● **Task statement**: When the line containing "Instruction: Deselect the" is found in the data below, give it again along with every later line, exactly; drop the pictures.

──────── Information

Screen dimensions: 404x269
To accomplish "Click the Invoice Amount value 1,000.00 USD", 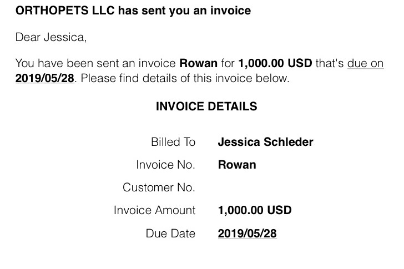I will tap(255, 210).
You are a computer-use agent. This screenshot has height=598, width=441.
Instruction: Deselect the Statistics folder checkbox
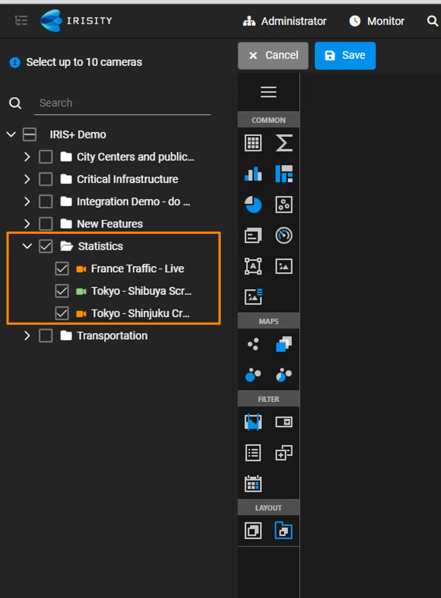tap(46, 246)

────────────────

● **Exercise output**:
Instruction: Deselect the Statistics folder checkbox
tap(46, 246)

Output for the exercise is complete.